Occasionally, a list wins an outright majority in the first round. If not, a second round is held. Lists that received at least 10% in the first round can stand again or merge with others. Lists scoring between 5% and 10% cannot run independently in the second round but may join a qualified list.

Between the two rounds, lists frequently merge—often among left-wing parties seeking to prevent victory by the right or the far right. These mergers take two main forms. A political merger is based on a shared programme and usually includes a commitment to support the municipal budget. A technical merger, by contrast, simply places candidates from different lists on the same slate without any promise of political solidarity once elected. Supporters argue that this arrangement allows the council’s composition to reflect more democratically the range of opinions in the electorate.

Polarization 

In the six years since the last municipal elections, political polarization in France has deepened. President Emmanuel Macron’s camp, the traditional right, and the social-liberal Socialist Party have all lost ground, while both the far right—led by the National Rally (RN)—and the radical left, La France Insoumise (France in Revolt – FI), have expanded their support.

Predictions remain difficult. Turnout in municipal elections can be very low—abstention sometimes exceeds 50 percent—and the alliances formed between the two rounds are often decisive yet highly unpredictable.

A growing section of the traditional right is now willing to ally with the far right, giving the RN hope of taking control of a number of municipalities. Before these elections, fewer than a dozen of the roughly thousand French towns with more than 10,000 inhabitants were governed by the far right, (even though the RN holds 118 seats in the National Assembly and won 13 million votes in the last presidential election under Marine Le Pen). One of the main reasons for this gap is the RN’s historically weak local party organization. Nevertheless, with support from the establishment media, the RN has been promoting the message that it—together with the traditional right—can “save France” from the threat to democracy posed by La France Insoumise!

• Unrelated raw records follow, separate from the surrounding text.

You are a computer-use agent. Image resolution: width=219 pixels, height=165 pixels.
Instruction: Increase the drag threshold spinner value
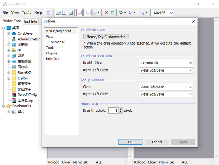coord(121,109)
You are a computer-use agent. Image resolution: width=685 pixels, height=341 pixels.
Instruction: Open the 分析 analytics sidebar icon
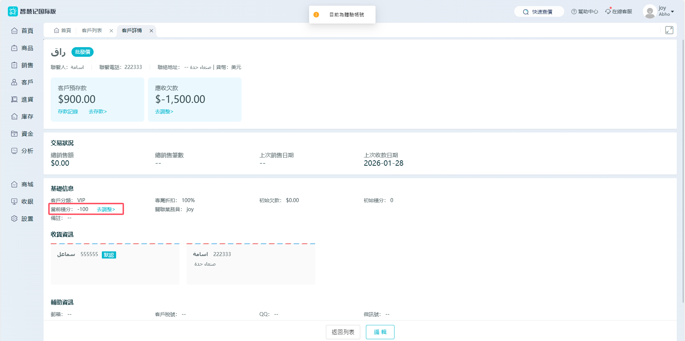(x=14, y=151)
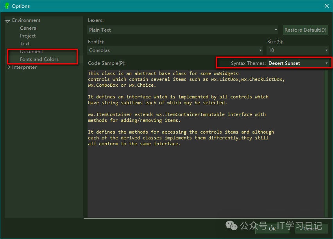Choose the Text item under Environment

(x=25, y=44)
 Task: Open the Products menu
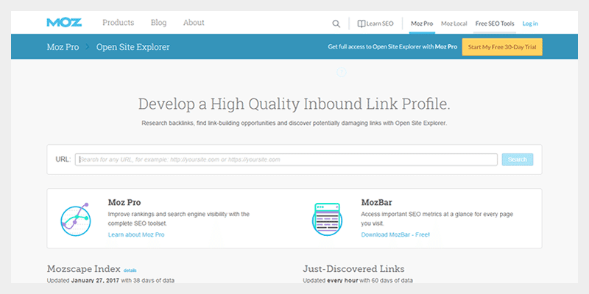coord(118,23)
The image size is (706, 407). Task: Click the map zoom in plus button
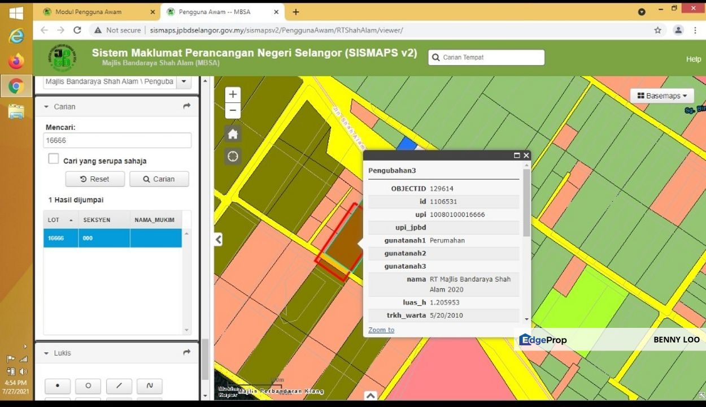click(233, 94)
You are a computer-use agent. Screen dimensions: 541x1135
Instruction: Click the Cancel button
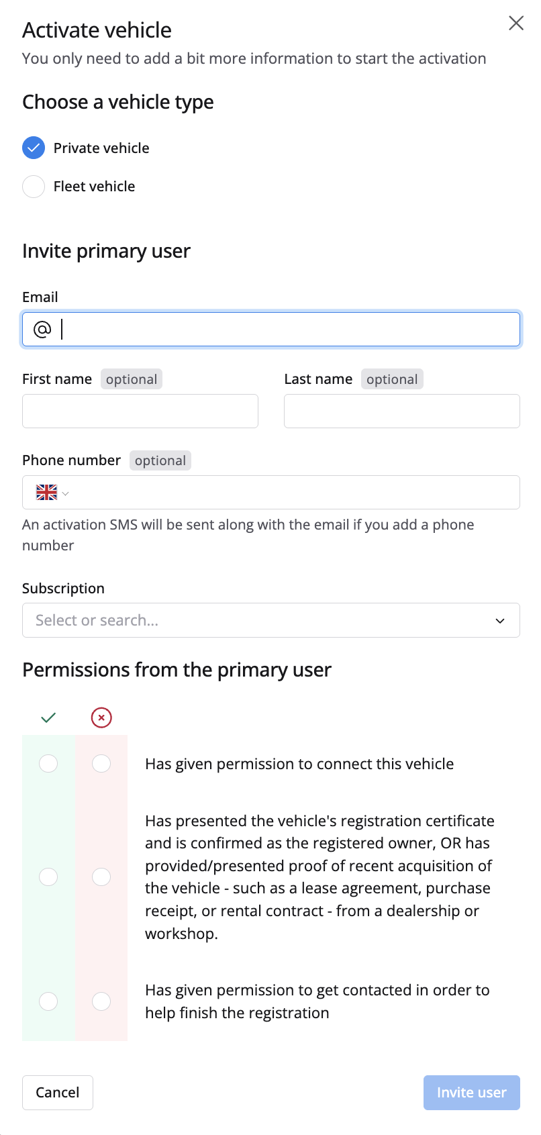[x=58, y=1093]
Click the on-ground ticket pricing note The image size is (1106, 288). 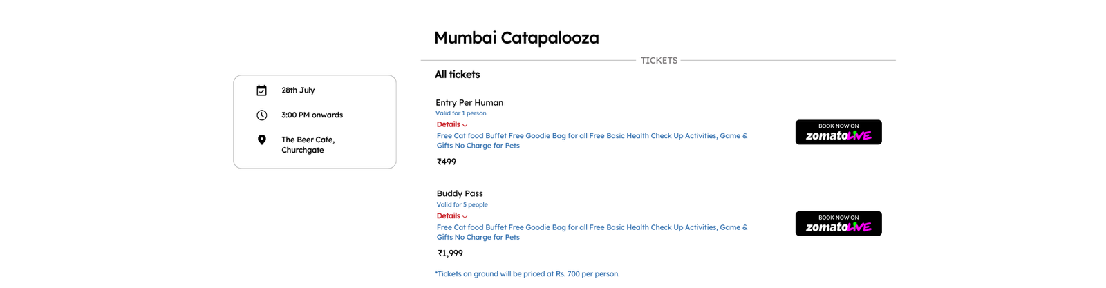pos(527,274)
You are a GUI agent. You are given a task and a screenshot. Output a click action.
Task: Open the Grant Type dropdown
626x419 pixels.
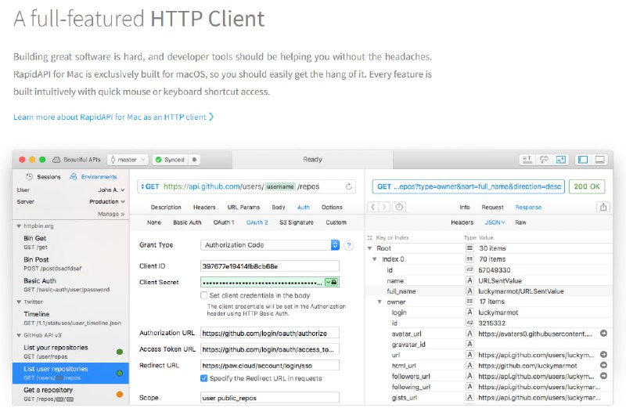pos(335,245)
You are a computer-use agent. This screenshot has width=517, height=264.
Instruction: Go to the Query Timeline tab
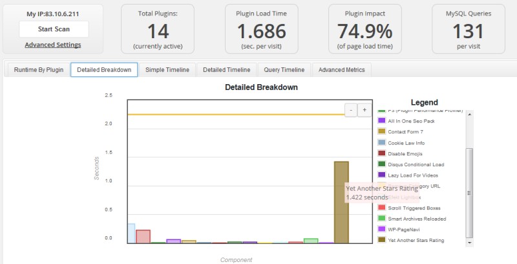tap(284, 70)
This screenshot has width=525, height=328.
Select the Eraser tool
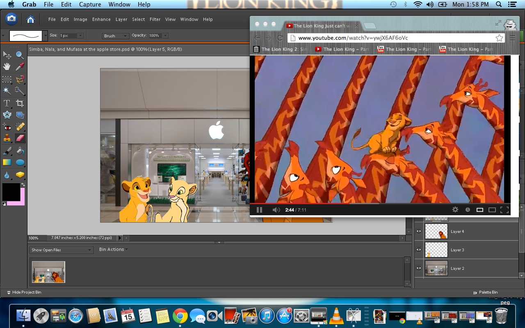pyautogui.click(x=20, y=138)
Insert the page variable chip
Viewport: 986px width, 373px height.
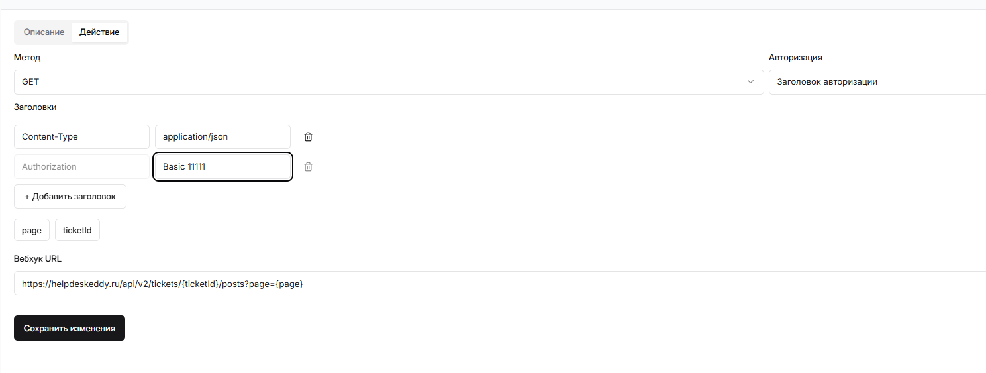point(32,231)
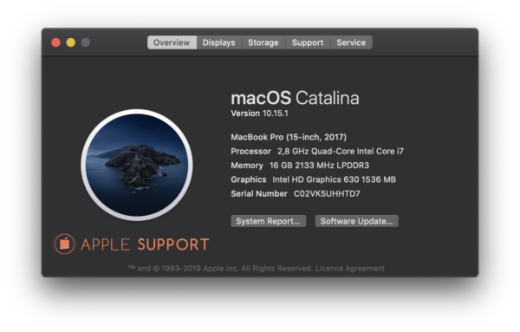
Task: Click the MacBook Pro model line
Action: 289,137
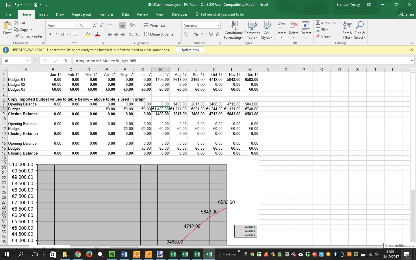Click the Insert Function fx icon
The width and height of the screenshot is (416, 260).
pos(66,61)
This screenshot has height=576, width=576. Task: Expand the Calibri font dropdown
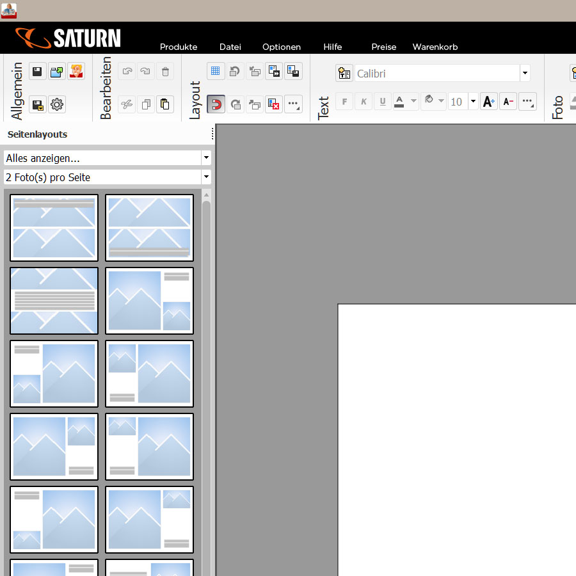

In three towns in the South -Toulon (170 000 inhabitants), Nice (350,000) and Marseille (850 000), the RN scored high in the first round and may win in the second round. In this last, the second-round result depends on whether the Socialist Party agrees a united Left slate. A rally to demand such a slate is scheduled for Monday night.

In the rest of the country the fascists did not at all see the breakthrough we feared in the big towns, but quite a lot of medium-sized communes saw them improve their score considerably.

The Left and antifascist fronts

On the Left also there has been much turbulence in recent months. The France Insoumise has been subject to a huge smear campaign claiming that the organization and its best-known leader, Jean-Luc Mélenchon, are hostile to Jews. 

The campaign is in many ways identical to the smear campaign in Britain against Jeremy Corbyn around eight years ago. In both cases, left-wing figures elected and re-elected to parliament for decades were never accused of anti-semitism until the Palestine movement and the radical Left became a real problem for the powers-that-be. The arguments used were generally laughable – how much had Corbyn studied some mural? Why did Mélenchon joke that Epstein’s name might be pronounced as if it were a Russian name? Establishment cronies work fulltime sifting through Mélenchon’s very long public speeches looking for ten-second excerpts to misinterpret. All the other classic smears – “friends of dictators”, “threat to democracy” and so on, are also blared out on the media day and night. Because the France Insoumise is getting stronger, the determination of the capitalists to smash it is also reinforced.

The Socialist Party (PS), which was pushed in 2024 into signing up to a radical programme jointly with the France Insoumise, the Greens and the Communists, has been looking for a way to reassert a break with any radicalism. They have joined in the smear campaign against the FI with enthusiasm. Several key figures have been arguing that no alliance should be made in any circumstances, even to keep the fascists out. Raphael Glucksmann, who is likely to be the presidential candidate for the Socialist bloc next year, demanded in a public meeting where he shared the platform with PS General Secretary Olivier Faure this week, that the Socialist Party “break definitively” with the FI. “We cannot fight for democracy with a friend of tyrants among us” he thundered. Leading PS senator, former minister for Women’s rights and feminist, Laurence Rossignol, circulated on social media an extract from my local FI group leaflet, (which committed itself to boycotting companies supporting Israel) ; alongside it she placed a large photo of Nazi graffiti (“Jude”) on 1930s shops in Germany.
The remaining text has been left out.